Representatives of Taiwan and the Vatican on Friday celebrated the first harvest from a new indoor farming facility, which the two sides said would showcase the role of technology in developing more sustainable agriculture.
Ambassador to the Holy See Matthew Lee (李世明) toured the farm on the grounds of the Opera Nazionale Per Le Citta’ Dei Ragazzi, Italian for “City of Youth,” a Catholic foundation that provides educational opportunities and career training to young immigrants and refugees.
The foundation, which is located on a 60-hectare complex in southwestern Rome, has over the past few years served as a testing ground for many of the Vatican’s environmental initiatives.
The project was inspired by Pope Francis’ second encyclical letter, Laudato Si, in which he calls for a decisive global response to the threats of environmental damage and climate change, Lee said.
In the spirit of the pontiff’s appeal, Taiwan leveraged its strengths in precision agriculture technologies, and sent a team of agronomists and engineers to help the foundation launch the farm in only three months, Lee said.
“We hope this facility will serve as an example to promote the concept of smart agriculture more broadly in Italy,” he said.

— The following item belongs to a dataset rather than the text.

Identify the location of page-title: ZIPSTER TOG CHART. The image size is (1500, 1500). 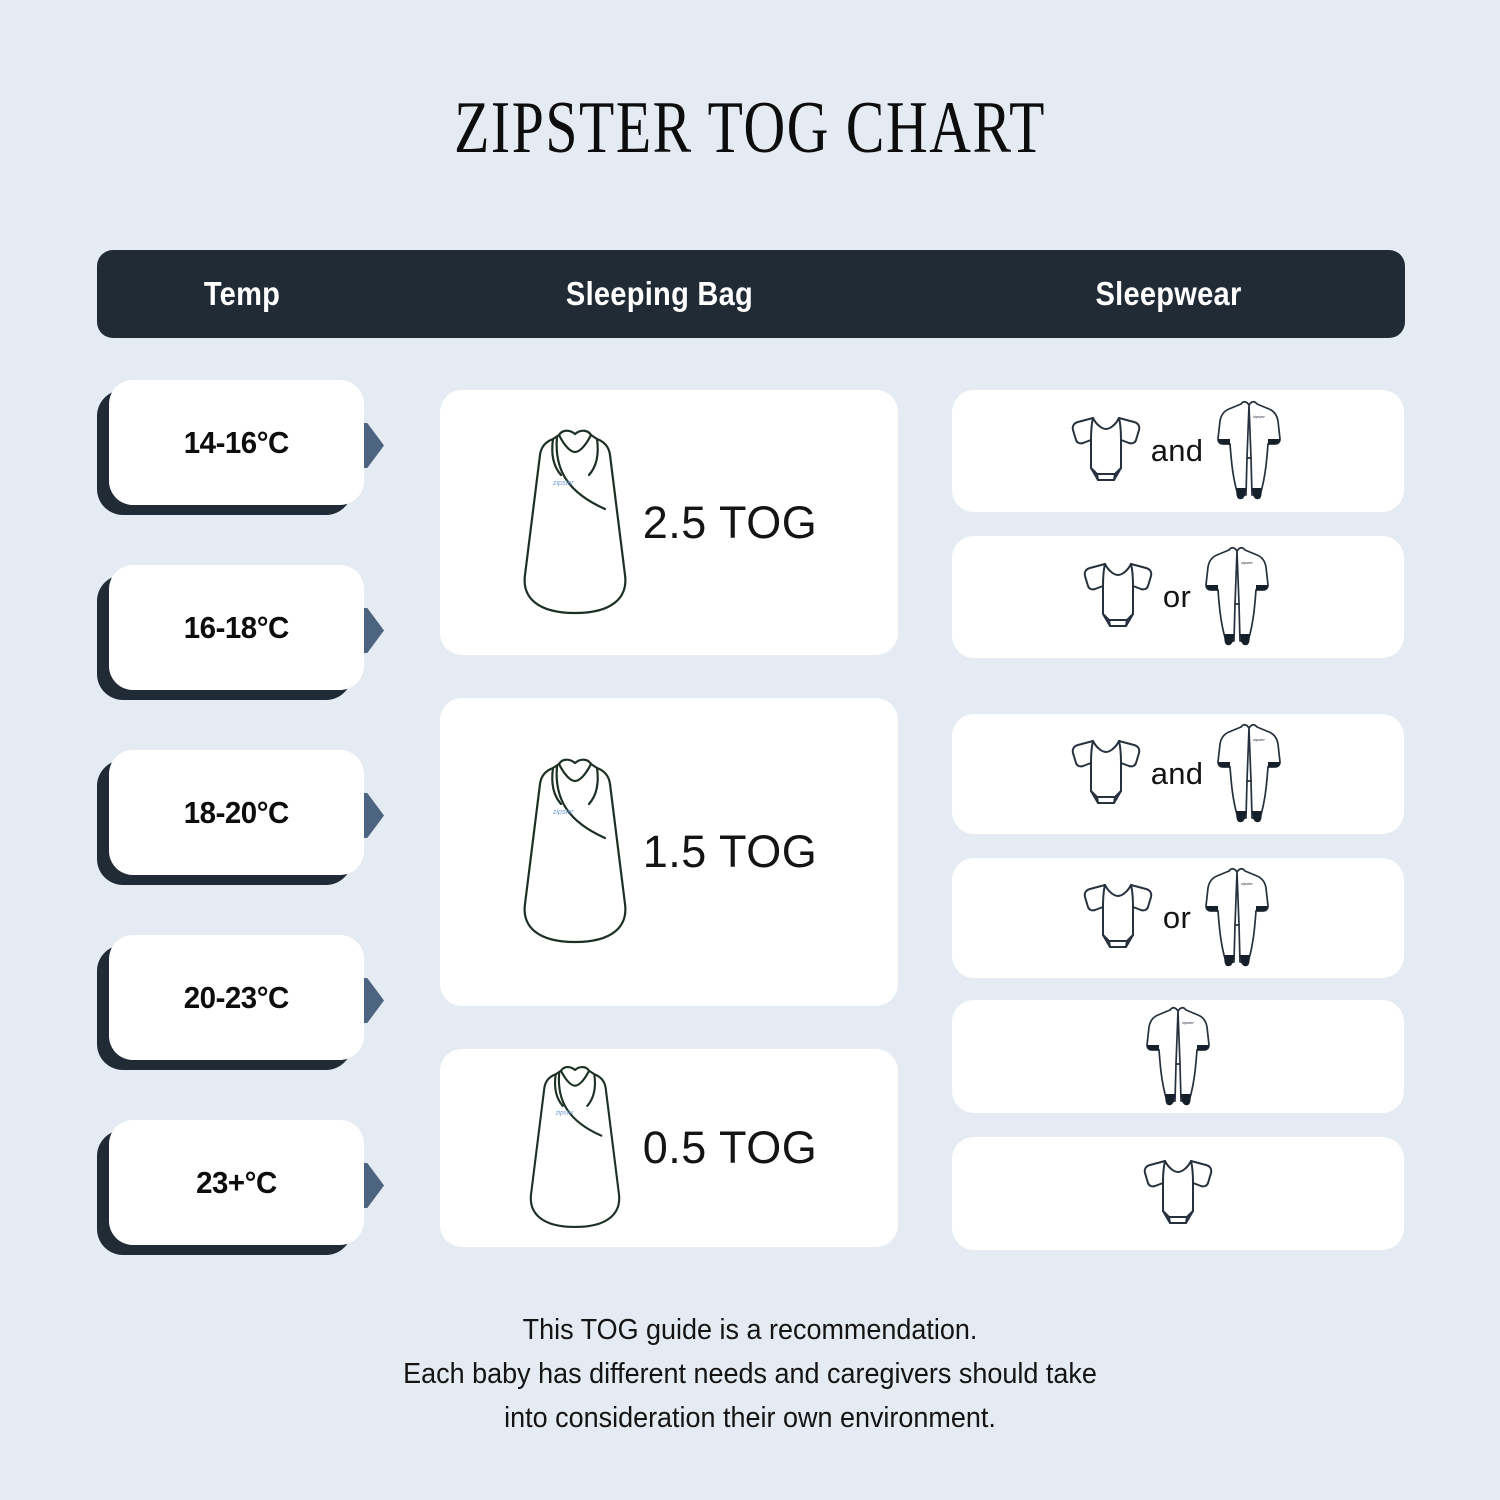
(750, 128).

Foundation chairman Vincenzo Cappannini said that Taiwan’s commitment to the project was particularly meaningful given the severity of the COVID-19 pandemic and the obstacles it has created for international exchanges.

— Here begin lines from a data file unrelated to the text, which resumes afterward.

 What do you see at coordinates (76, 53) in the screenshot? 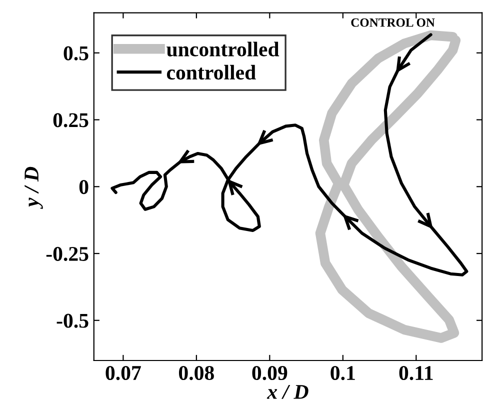
I see `y-tick-label: 0.5` at bounding box center [76, 53].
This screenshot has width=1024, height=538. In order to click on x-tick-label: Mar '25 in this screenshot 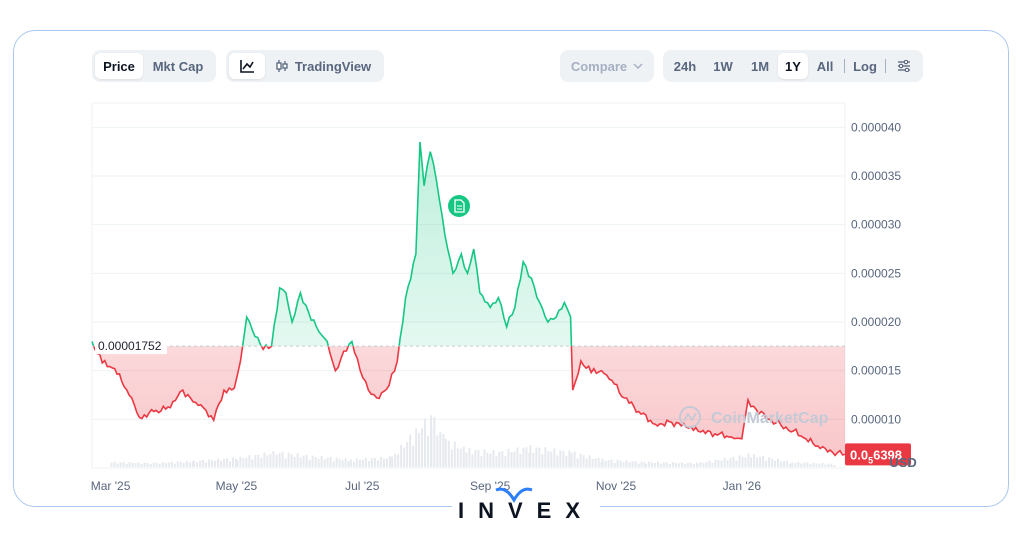, I will do `click(111, 486)`.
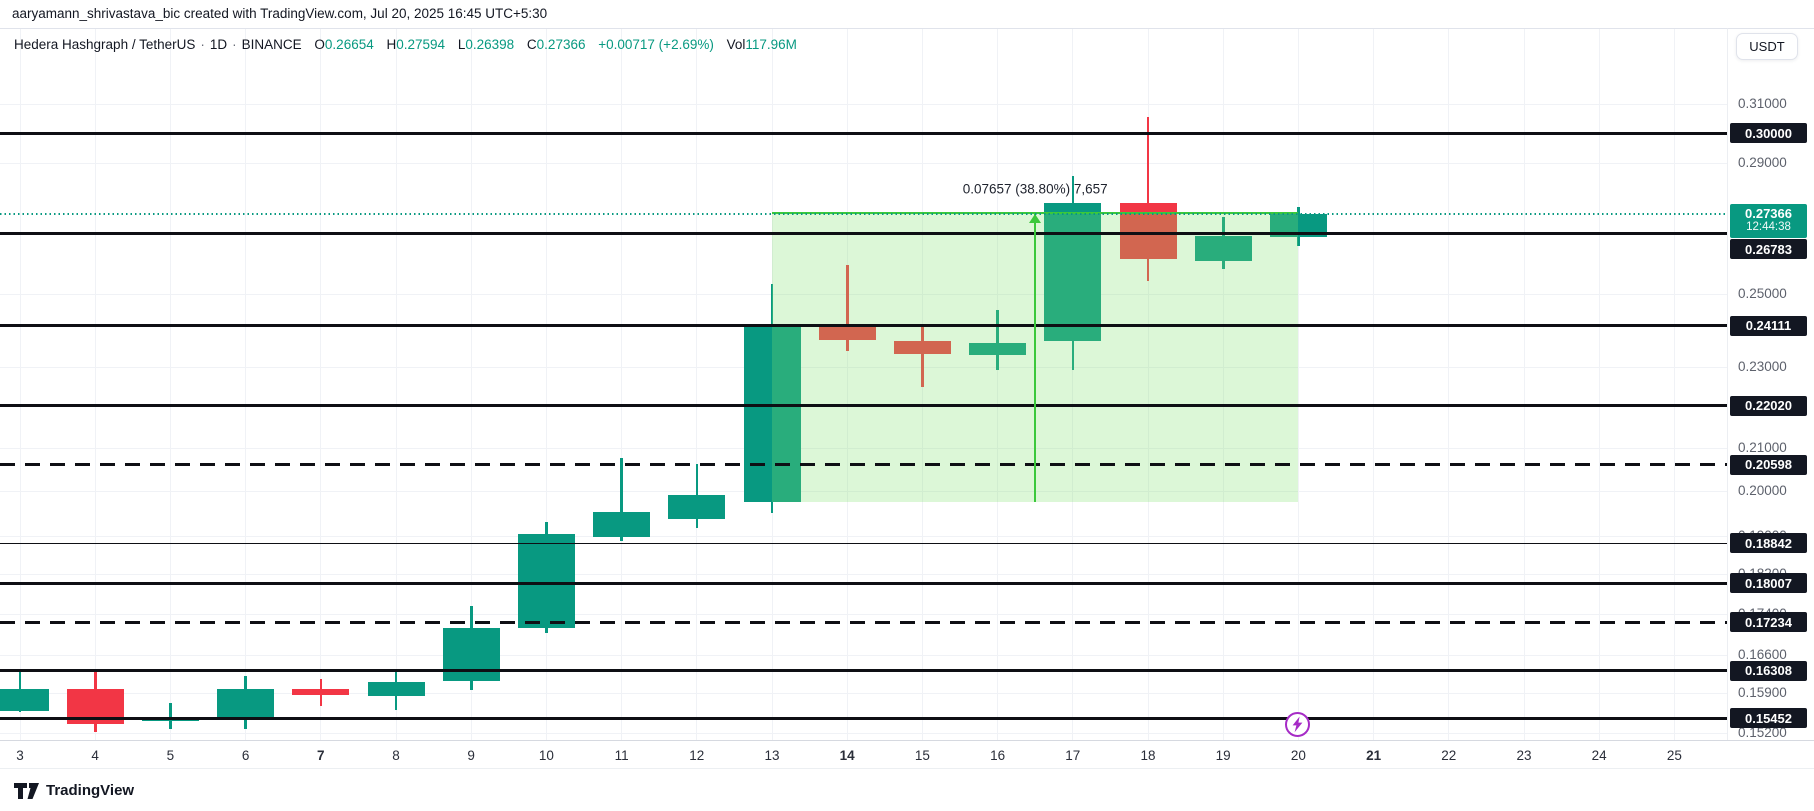  I want to click on time-axis-label: 5, so click(170, 756).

Lin Chun-hui (林峻輝), an agriculture expert from Taoyuan’s YesHealth iFarm who helped design the farm, said that in spite of the difficulties — such as mandatory quarantines and the language barrier — the project was worth the effort.

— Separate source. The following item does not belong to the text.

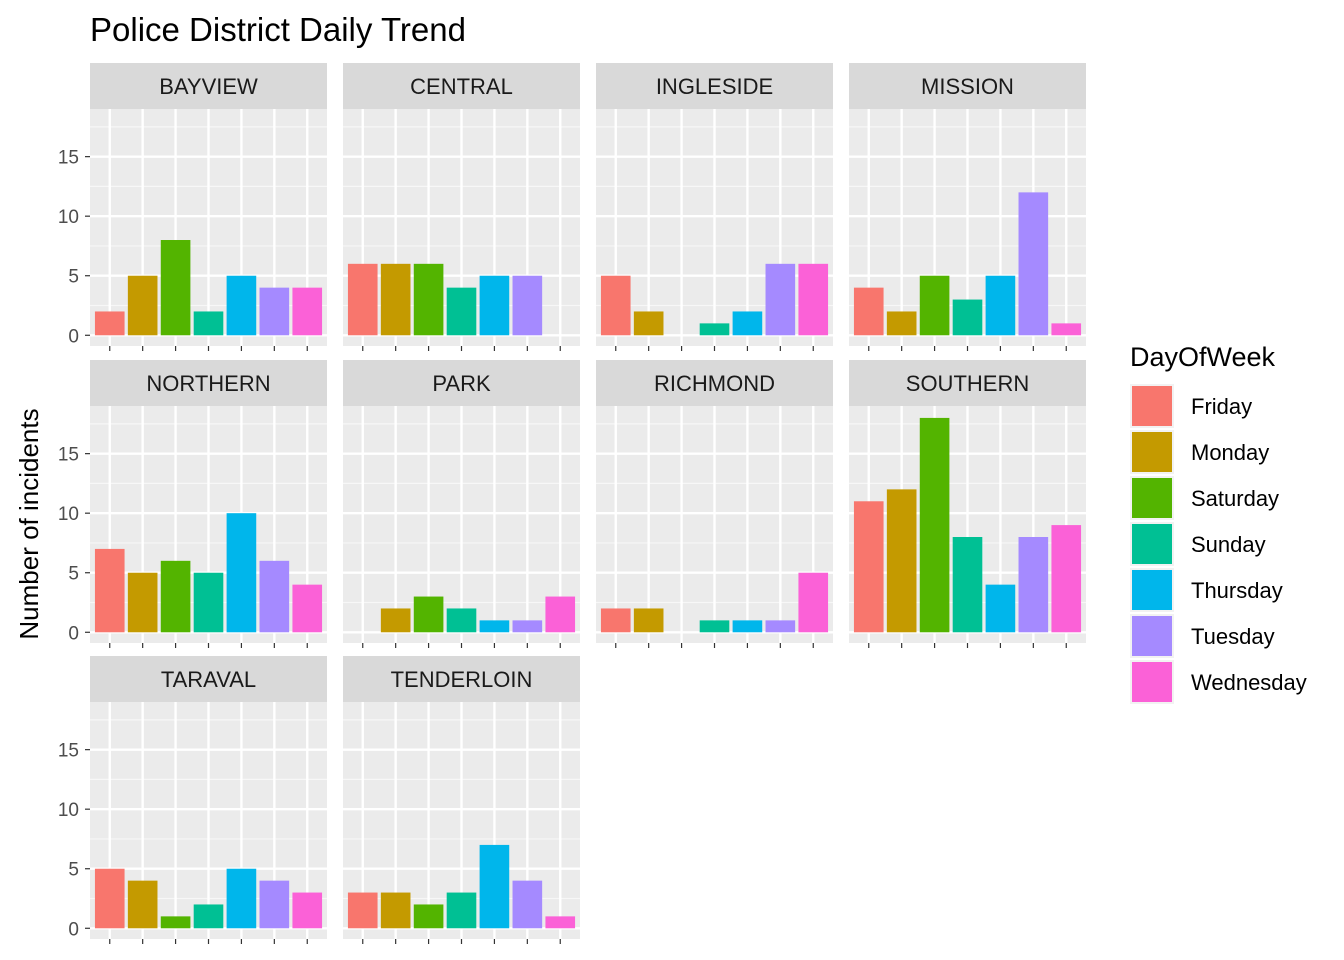 This screenshot has height=960, width=1344. I want to click on bar-ingleside-sunday, so click(714, 330).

To celebrate its first harvest, the foundation invited Taiwanese representatives and volunteers at the project to an Italian meal prepared with herbs and vegetables grown on the farm.
YesHealth is a leader in vertical farming, a method of grow ing produce in vertically stacked shelves inside factory-like facilities that allow for temperature, lighting and water control. This method has gained popularity as it produces high yields on small ares of land, while saving water resources and minimizing the need for environmentally harmful fertilizers and pesticides.